Pazar Postası İçkinin üstadı, rakının ansiklopedisini yazdı...
Paylaş
İçkinin üstadı, rakının ansiklopedisini yazdı...

İçkinin üstadı, rakının ansiklopedisini yazdı...

Vefa Zat Türkiye’nin en eski barmenlerinden. 70 yaşındaki Vefa Bey, içki kültürüne çocuk yaşlarda meraklanmış. İlk olarak mahalle meyhanesinde komi olarak çalışmış. Annesi karşı çıkınca, İstanbul’un en ünlü barlarının yer aldığı, dönemin eğlence merkezi Hilton Oteli’ne girmiş. Barmenliği İtalyan bir ustadan öğrenen Vefa Bey, İnönü’den Bayar’a, Kraliçe Elizabeth’ten Charles De Gaulle’e kadar birçok önemli isme hizmet etmiş. İçkinin üstadı Hilton’da geçirdiği günleri dün gibi hatırlıyor ve şöyle anlatıyor “Adnan Menderes viskiyi, Erol Simavi öğle rakısını severdi.
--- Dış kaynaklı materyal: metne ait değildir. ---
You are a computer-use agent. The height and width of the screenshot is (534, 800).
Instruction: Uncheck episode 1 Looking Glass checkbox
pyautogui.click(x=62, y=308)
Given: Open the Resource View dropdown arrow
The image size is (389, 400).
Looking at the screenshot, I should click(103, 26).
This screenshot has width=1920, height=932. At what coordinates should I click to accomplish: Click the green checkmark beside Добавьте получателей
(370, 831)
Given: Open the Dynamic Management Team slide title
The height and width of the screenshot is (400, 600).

Erol Bey’in bir zamanlar aşk yaşadığı Taşbebek Gönül Yazar’a da özel ‘Gönül kokteyli’ adında bir içki hazırlardık. Erol Simavi’nin eşi Belma Hanım’ın da bardağı barda hep hazırdı. O da viskisini balonumsu goblet bardağında içerdi”. Hilton’dan emekli olduktan sonra eğlence ve içki kültürü hakkında 14 kitap yazan Vefa Zat şimdilerde ünlü bir içki markasının rakı proje danışmanlığını yapıyor. Yakında kuvvetli bir ekiple Rakı Ansiklopedisi’nde de imzasını göreceğimiz Vefa Zat’la evinde buluştuk, 4-11 Aralık’taki Rakı Haftası’nı kutladık!

Merve Özaytekin

mozaytekin@posta.com.tr

Siz Türkiye’nin en eski barmenlerindensiniz. İçkiye merak aileden mi geliyor?

Babam Bektaşi felsefesini benimserdi, hatta tutkunuydu da denilebilir. Ben de Bektaşi felsefesiyle büyüdüm. Ailede içki içilirdi. Babam ağabeyimle
birlikte çocuk patikleri yapıyordu. Annem de öğretmendi. Bense okul tatilinde babam ve ağabeyime yardım ediyordum.

Çocukluğunuza dair neler hatırlıyorsunuz?

Samatya’da denize sıfır bir evde oturuyorduk. O yıllarda Samatya renkli eğlencelerin merkeziydi. Benim de aklım hep eğlencedeydi. Kaytarmak için işten kaçardım. Bir gün mahalle arkadaşlarımdan biri ‘Pazar meydanındaki bir meyhane komi arıyor’ deyince kendimi 12 yaşında Samatya’da bir meyhanede çalışırken buldum.

Nasıl bir meyhaneydi?

Salaş, bohem, yarı bakımsız, eksikleri çok olan bir meyhaneydi. Bugünün en kötü meyhanesi, o zamanın en iyi, en lüks meyhanesiydi. Bugünle kıyaslanamaz çünkü o dönemde her yer böyleydi.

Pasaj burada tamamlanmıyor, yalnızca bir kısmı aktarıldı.